Giving congressmen pork is surely expensive, but more costly still is the billions of dollars in subsidies that the bill would direct to the uninsured to buy government-approved (read: expensive) health insurance. The bill would also create over 100 new commissions, boards, and committees to dictate (among other things) what benefits and services your health insurance must cover—including, by 2018, all employer-provided health insurance. That’s 100 new committees for lobbyists to jostle for handouts from Uncle Sam.

Meanwhile, Obamacare does almost nothing to control costs or fundamentally reform the government’s massive Medicare and Medicaid entitlements. In fact, Foster estimates that 60 percent of the expansion of coverage in the House bill would come from new Medicaid enrollments. (The earlier Senate version did contain a tax on unions’ “Cadillac” health plans, a measure that might slow health-care inflation. But in deference to union complaints, Senate Majority Leader Harry Reid is likely to replace the tax with a new Medicare levy on upper-middle-class families.) When it comes to cost containment, Democrats tout the bill’s hundreds of billions of dollars in cuts to reimbursements for doctors, hospitals, and nursing homes. But these will undoubtedly be lobbied out of existence. Medicare doctor payments have been slated for deep cuts under a “sustainable” growth formula since 2003, but every year since then, Congress has voted to rescind those cuts. In fact, Reid already tried to pass just such an adjustment (for $200 billion) separately from the Senate’s health-reform bill, so that it wouldn’t be scored as part of the bill’s cost. Thankfully, 12 Democrats and one independent voted with Republicans to kill the charade.

Democrats also rely on a “super-committee” that’s supposed to pass more automatic changes to rein in Medicare spending—unless the president and Congress override it. Count on them to do so whenever it’s politically convenient.

In the end, the problem with Obamacare is that the president and his allies assume that the way to drive costs down is through price controls and committees, rather than market preferences. And that’s an assumption that a century’s worth of failed statist experiments should have buried. Sure, markets aren’t perfect; businessmen cheat, lie, and steal, just as politicians do. But markets have one virtue over command-and-control systems: where competition, transparency, and consumer choice drive markets, bad actors go out of business, prices decline over time, and quality improves. If I want your business, I have to sell you something that’s worth buying, and at a good price.

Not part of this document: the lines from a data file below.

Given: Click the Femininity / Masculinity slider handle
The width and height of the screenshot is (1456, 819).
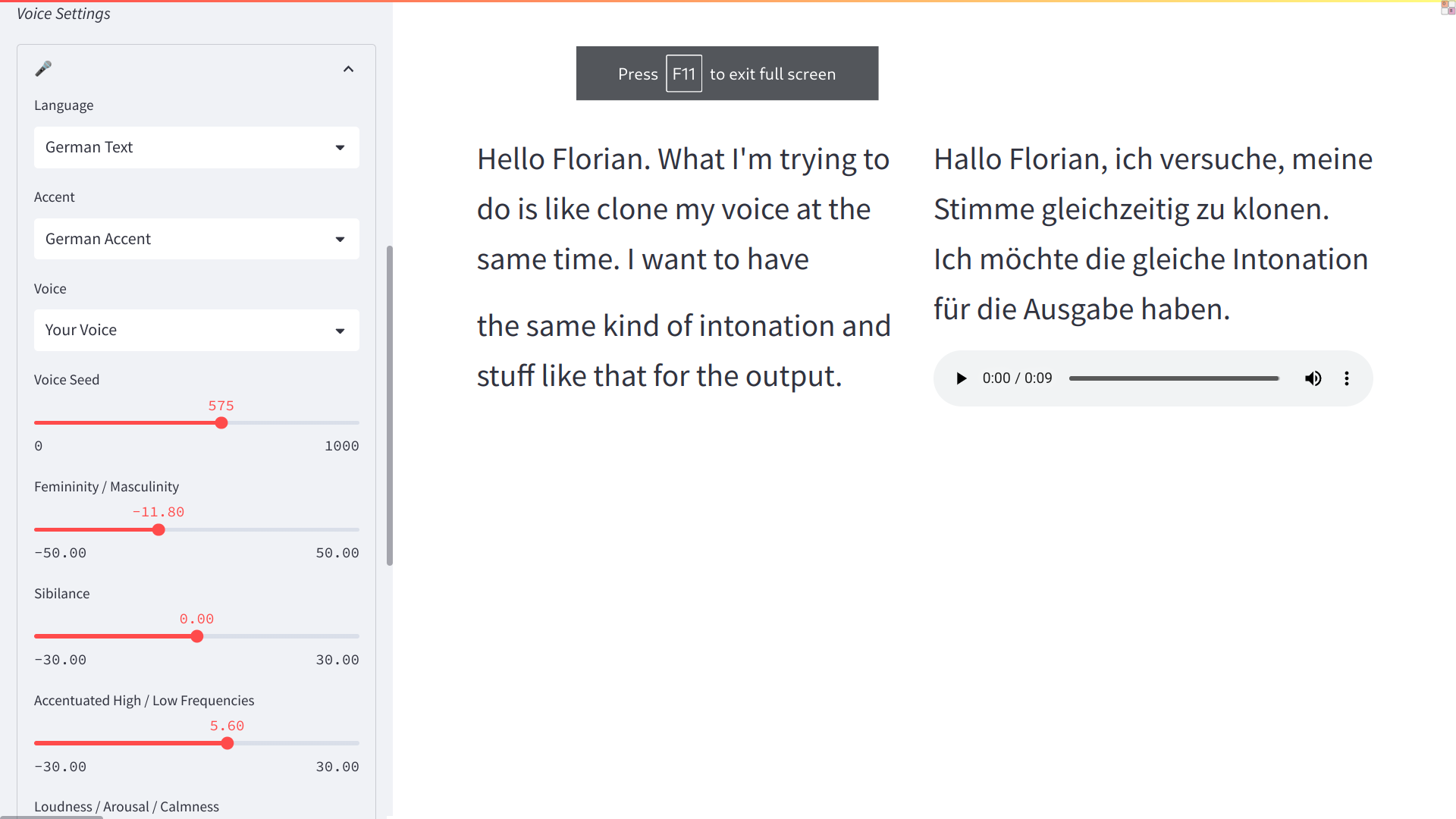Looking at the screenshot, I should 158,530.
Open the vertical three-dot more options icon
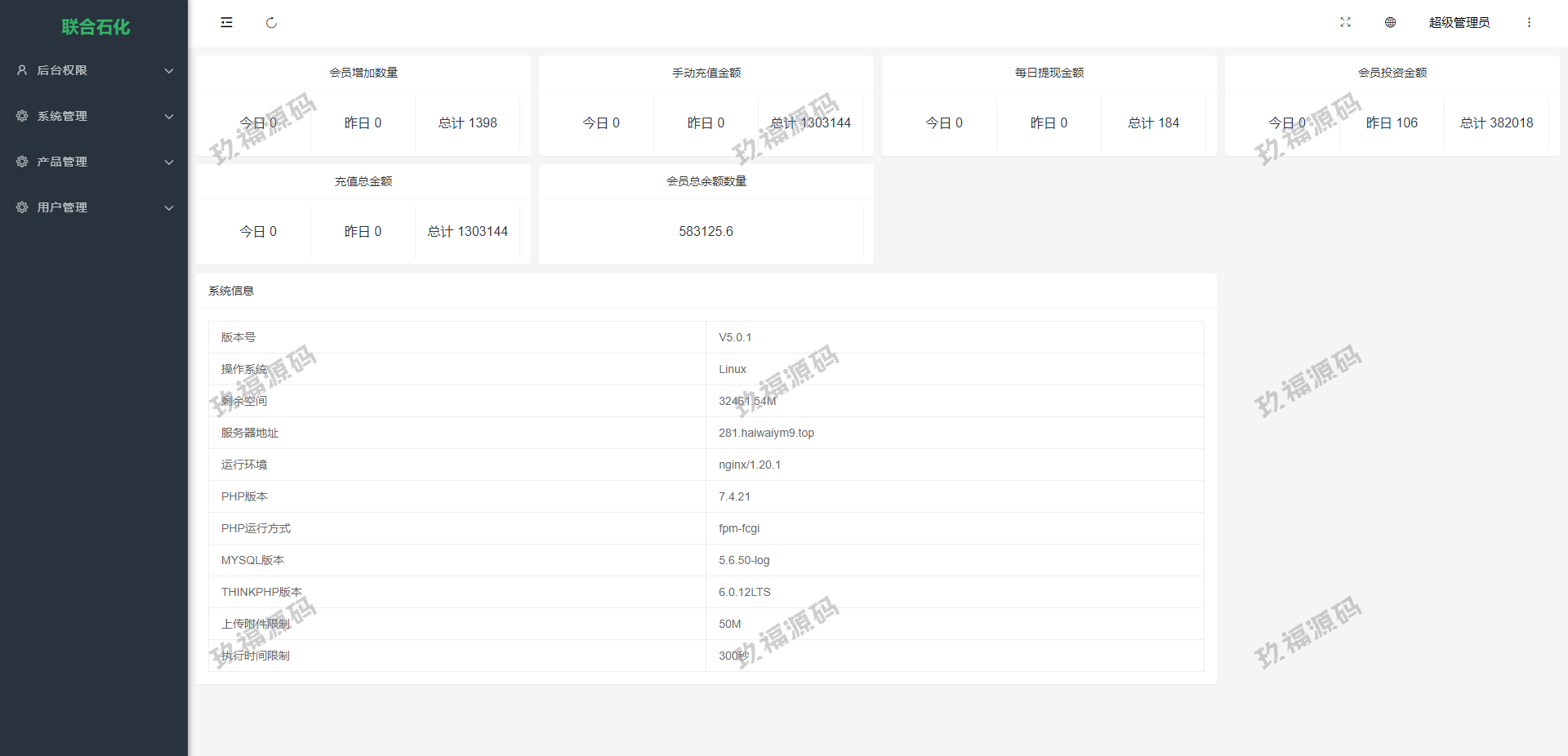The image size is (1568, 756). coord(1529,23)
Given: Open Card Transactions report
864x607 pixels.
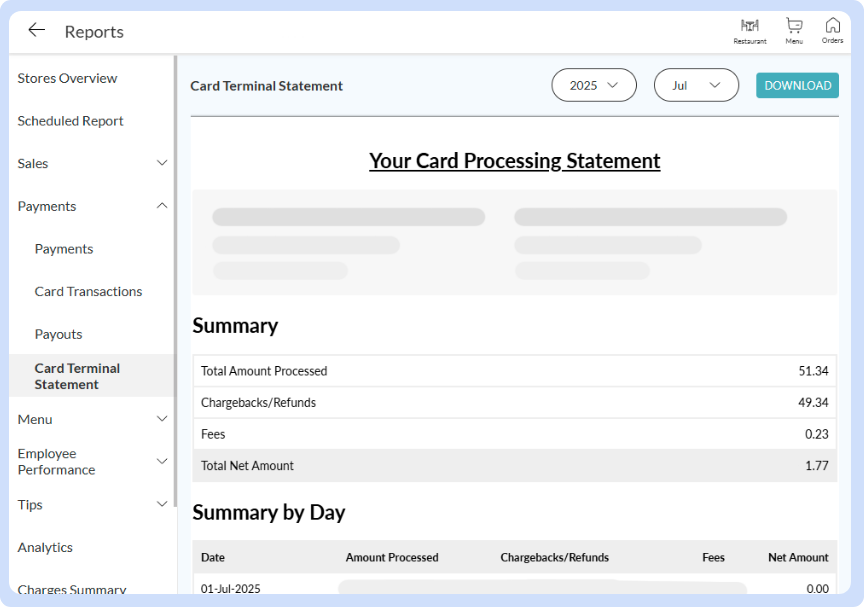Looking at the screenshot, I should tap(88, 292).

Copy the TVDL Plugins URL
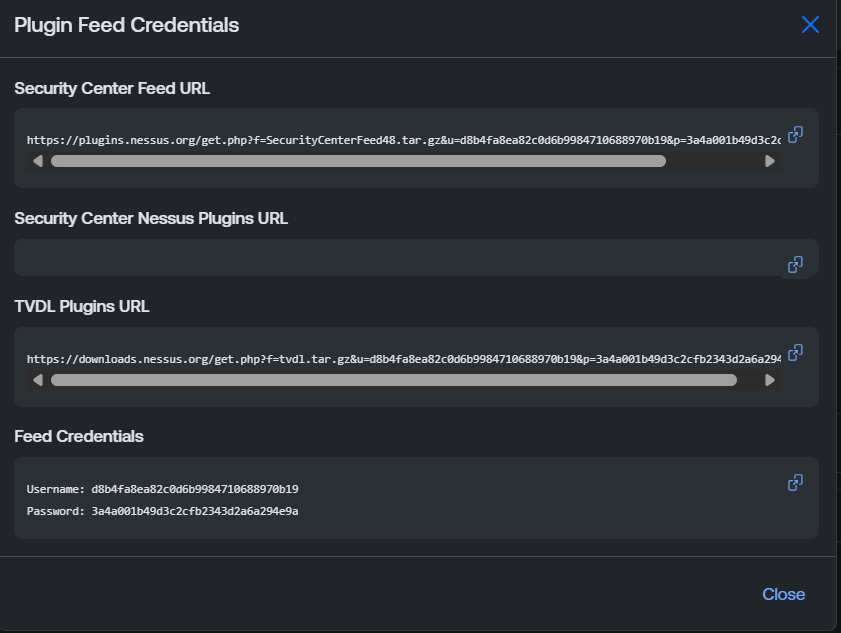tap(795, 352)
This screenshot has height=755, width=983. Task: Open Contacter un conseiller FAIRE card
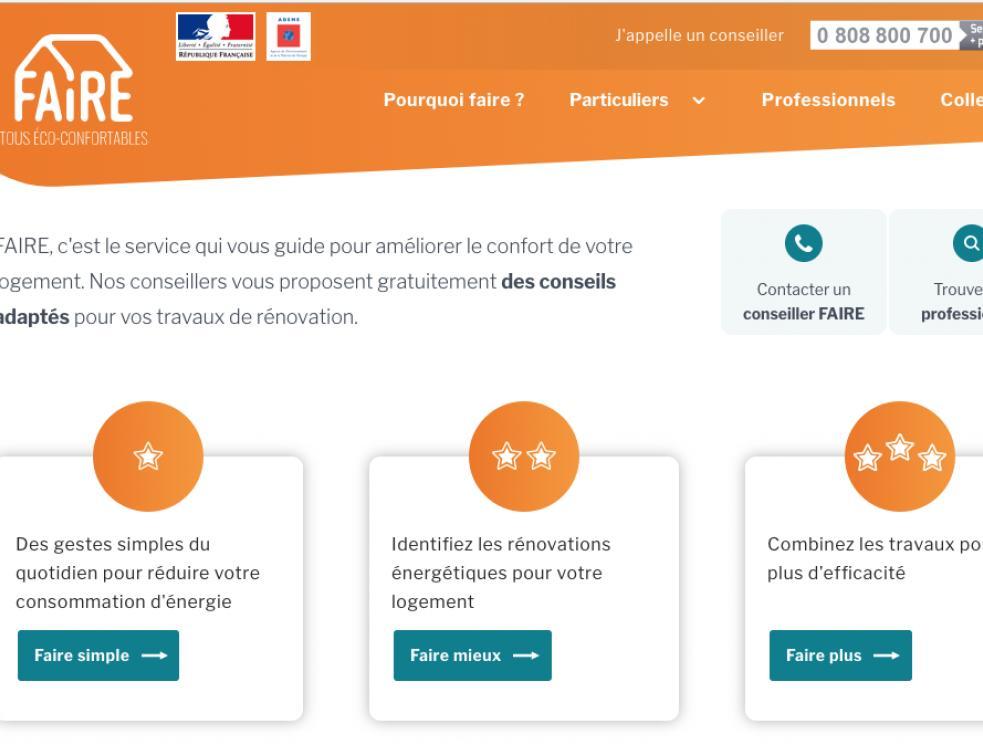tap(803, 272)
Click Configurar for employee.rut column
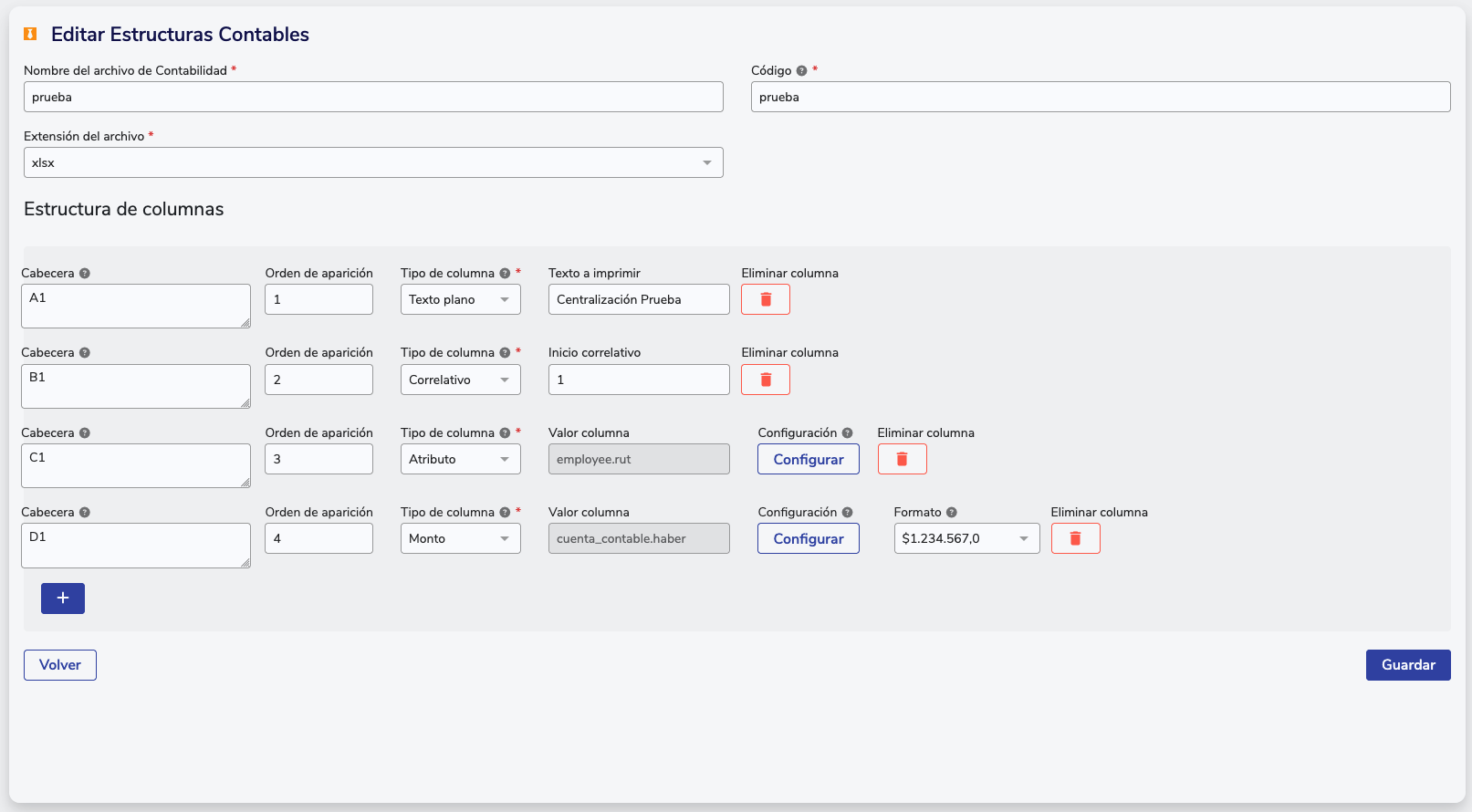Image resolution: width=1472 pixels, height=812 pixels. [808, 459]
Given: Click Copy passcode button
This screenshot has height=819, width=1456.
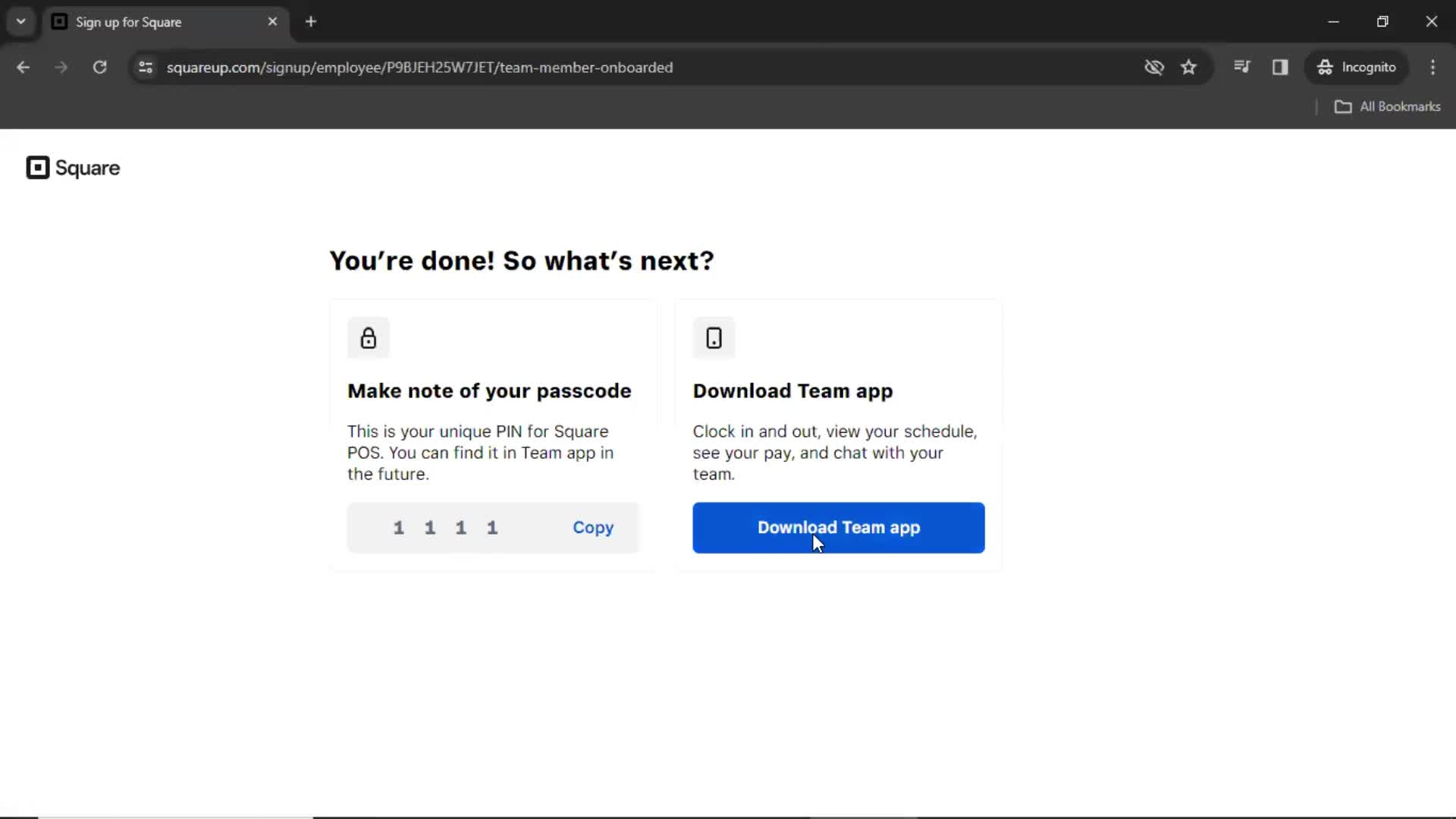Looking at the screenshot, I should tap(593, 527).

Health care, we are told repeatedly, is different. But it’s only different because the government has made it different. Our health-care “system” is based on an IRS ruling from World War II that confers tax-deductible status on health insurance only if it’s purchased through an employer. Health insurance is regulated in 50 separate sclerotic state markets—rather than in one big, truly competitive national one—thanks to the 1945 McCarran-Ferguson Act. Medicare sets prices for thousands of physicians. Government decisions have transformed what could have been a price-lowering market like any other into an expensive, convoluted mess.

Such old systems are notoriously difficult to change. But they can change, and there are some promising templates. The Dutch are shifting from a command-and-control system to one in which insurers compete and prices for hospital care are allowed to fluctuate, driving innovation. Closer to home, in Indiana, nearly 50 percent of state employees have Health Savings Accounts—saving taxpayers $42 million to date. Companies like Safeway and Whole Foods have created insurance plans that reward healthy behavior and lower health-care costs.

Neither Congress nor the president seems to be paying much attention. But until every American gets control of his or her own portable, affordable, private health insurance—until, that is, a true market exists in health care—costs will continue to spiral upward. And voters will get more of the same, packaged as hope and change.